[Records drawn from a data source]
## Start

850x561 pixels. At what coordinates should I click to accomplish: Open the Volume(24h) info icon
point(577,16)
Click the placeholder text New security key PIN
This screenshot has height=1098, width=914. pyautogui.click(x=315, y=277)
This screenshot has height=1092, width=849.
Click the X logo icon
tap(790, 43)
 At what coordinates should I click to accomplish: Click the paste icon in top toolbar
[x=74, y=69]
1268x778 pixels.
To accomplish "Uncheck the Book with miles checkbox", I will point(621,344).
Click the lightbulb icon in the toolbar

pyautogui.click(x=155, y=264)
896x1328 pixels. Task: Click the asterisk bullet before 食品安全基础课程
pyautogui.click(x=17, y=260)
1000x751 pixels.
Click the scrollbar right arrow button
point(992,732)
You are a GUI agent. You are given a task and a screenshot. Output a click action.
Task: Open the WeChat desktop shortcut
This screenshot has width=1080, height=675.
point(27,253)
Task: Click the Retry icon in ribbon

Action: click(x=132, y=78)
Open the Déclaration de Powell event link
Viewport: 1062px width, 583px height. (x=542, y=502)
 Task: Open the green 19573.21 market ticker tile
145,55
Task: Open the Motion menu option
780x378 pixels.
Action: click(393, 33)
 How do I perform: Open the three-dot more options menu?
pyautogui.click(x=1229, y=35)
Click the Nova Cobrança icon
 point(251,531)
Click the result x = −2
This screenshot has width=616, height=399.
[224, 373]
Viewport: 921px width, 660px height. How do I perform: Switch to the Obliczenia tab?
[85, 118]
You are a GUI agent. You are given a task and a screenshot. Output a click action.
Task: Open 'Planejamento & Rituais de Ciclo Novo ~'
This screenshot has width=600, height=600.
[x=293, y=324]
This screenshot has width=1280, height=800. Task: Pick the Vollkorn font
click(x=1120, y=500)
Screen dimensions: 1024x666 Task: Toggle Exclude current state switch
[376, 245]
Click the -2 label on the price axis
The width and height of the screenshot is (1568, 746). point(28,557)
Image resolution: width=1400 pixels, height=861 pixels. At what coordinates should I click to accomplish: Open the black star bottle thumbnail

## End

Convert the lines above into a JSON list of strings, with one string for each line and the blank lines omitted.

EXERCISE ANSWER:
[
  "850x561 pixels. At what coordinates should I click to accomplish: Open the Volume(24h) info icon",
  "point(577,16)",
  "Click the placeholder text New security key PIN",
  "This screenshot has height=1098, width=914. pyautogui.click(x=315, y=277)",
  "This screenshot has height=1092, width=849.",
  "Click the X logo icon",
  "tap(790, 43)",
  " At what coordinates should I click to accomplish: Click the paste icon in top toolbar",
  "[x=74, y=69]",
  "1268x778 pixels.",
  "To accomplish \"Uncheck the Book with miles checkbox\", I will point(621,344).",
  "Click the lightbulb icon in the toolbar",
  "pyautogui.click(x=155, y=264)",
  "896x1328 pixels. Task: Click the asterisk bullet before 食品安全基础课程",
  "pyautogui.click(x=17, y=260)",
  "1000x751 pixels.",
  "Click the scrollbar right arrow button",
  "point(992,732)",
  "You are a GUI agent. You are given a task and a screenshot. Output a click action.",
  "Task: Open the WeChat desktop shortcut",
  "This screenshot has width=1080, height=675.",
  "point(27,253)",
  "Task: Click the Retry icon in ribbon",
  "Action: click(x=132, y=78)",
  "Open the Déclaration de Powell event link",
  "Viewport: 1062px width, 583px height. (x=542, y=502)",
  " Task: Open the green 19573.21 market ticker tile",
  "145,55",
  "Task: Open the Motion menu option",
  "780x378 pixels.",
  "Action: click(393, 33)",
  " How do I perform: Open the three-dot more options menu?",
  "pyautogui.click(x=1229, y=35)",
  "Click the Nova Cobrança icon",
  " point(251,531)",
  "Click the result x = −2",
  "This screenshot has width=616, height=399.",
  "[224, 373]",
  "Viewport: 921px width, 660px height. How do I perform: Switch to the Obliczenia tab?",
  "[85, 118]",
  "You are a GUI agent. You are given a task and a screenshot. Output a click action.",
  "Task: Open 'Planejamento & Rituais de Ciclo Novo ~'",
  "This screenshot has width=600, height=600.",
  "[x=293, y=324]",
  "This screenshot has width=1280, height=800. Task: Pick the Vollkorn font",
  "click(x=1120, y=500)",
  "Screen dimensions: 1024x666 Task: Toggle Exclude current state switch",
  "[376, 245]",
  "Click the -2 label on the price axis",
  "The width and height of the screenshot is (1568, 746). point(28,557)",
  "Image resolution: width=1400 pixels, height=861 pixels. At what coordinates should I click to accomplish: Open the black star bottle thumbnail"
]